Work instructions:
Copy the records from the start through the line containing "coordinates (977, 698).", swapping "screenshot" for "screen capture" and leaving everything else unchanged. Leave the pictures out.

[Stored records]
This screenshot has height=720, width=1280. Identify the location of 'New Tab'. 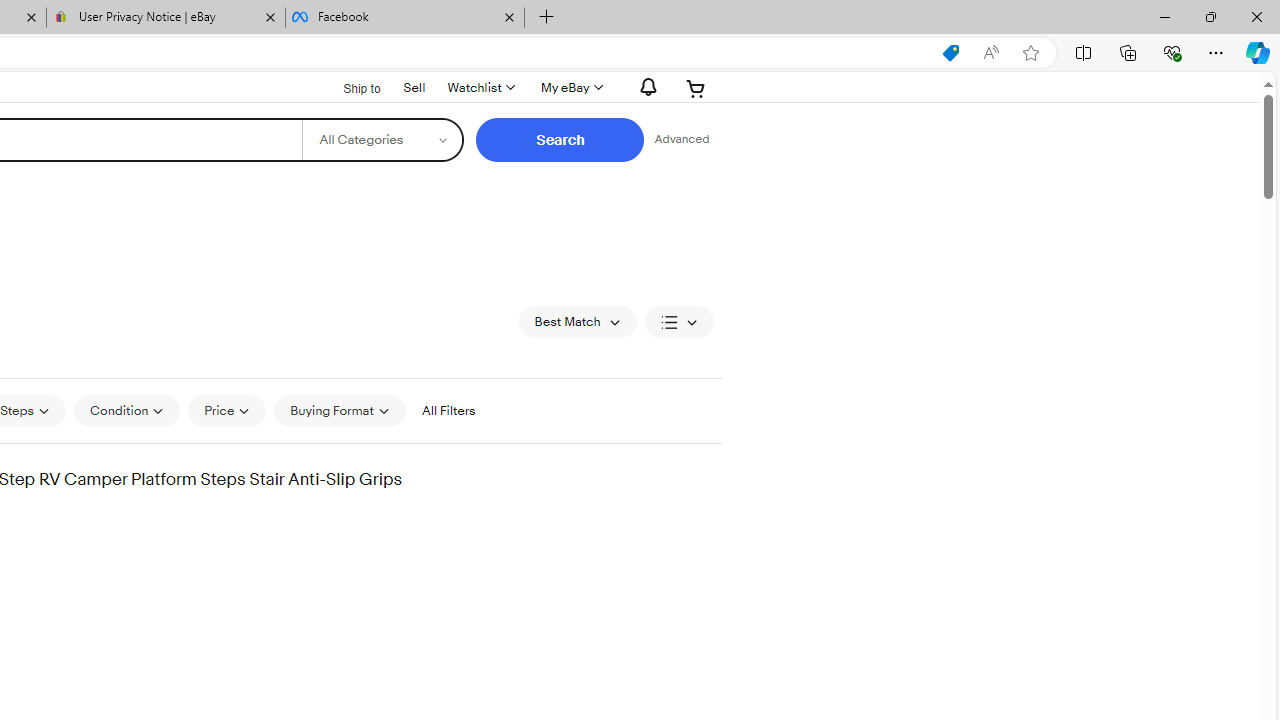
(546, 17).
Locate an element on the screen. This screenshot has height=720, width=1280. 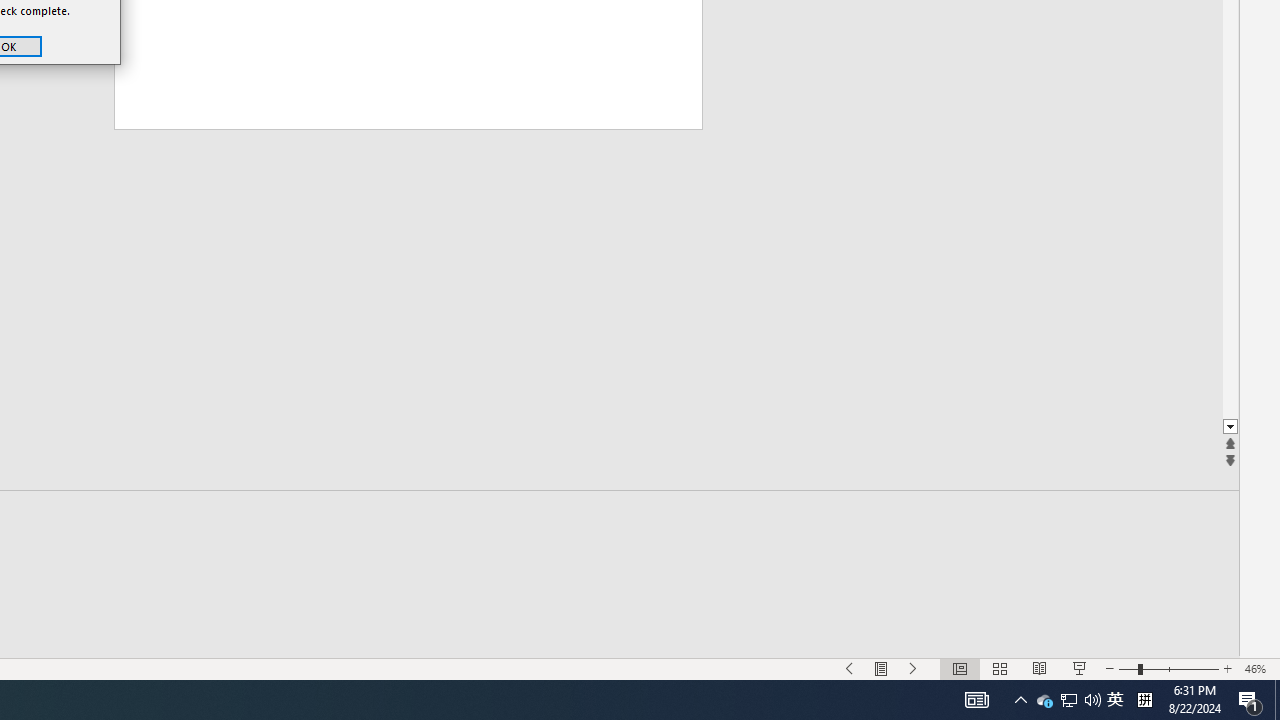
'Menu On' is located at coordinates (977, 698).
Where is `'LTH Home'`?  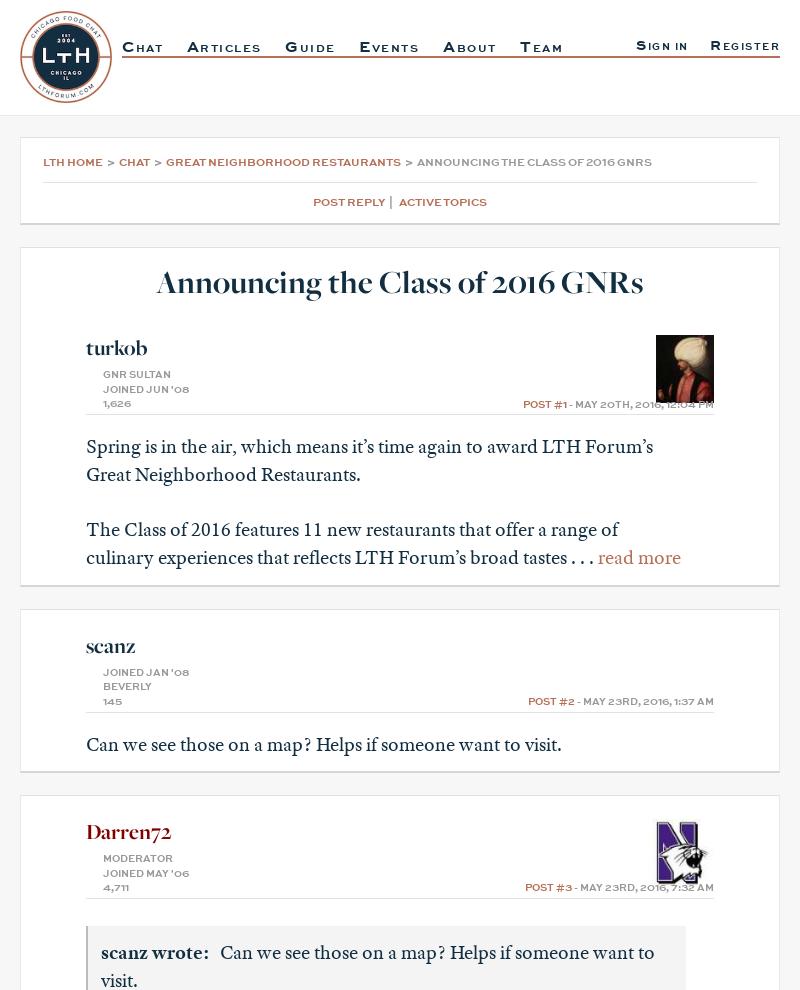 'LTH Home' is located at coordinates (41, 162).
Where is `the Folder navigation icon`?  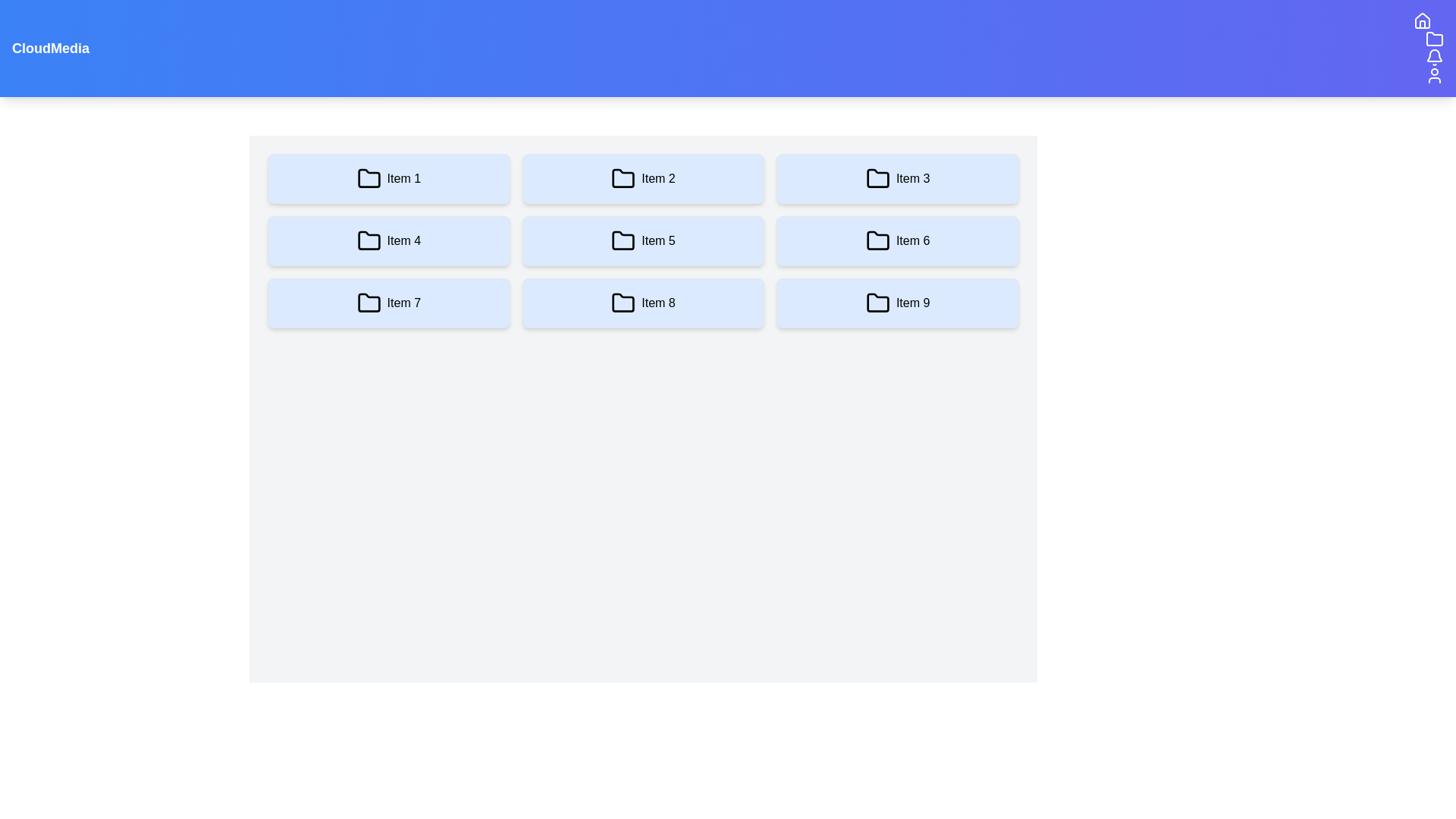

Result below:
This screen capture has height=720, width=1280. Identify the location of 'New Tab'. 
(546, 17).
Locate an element on the screen. This screen capture has height=720, width=1280. 
'Menu On' is located at coordinates (977, 698).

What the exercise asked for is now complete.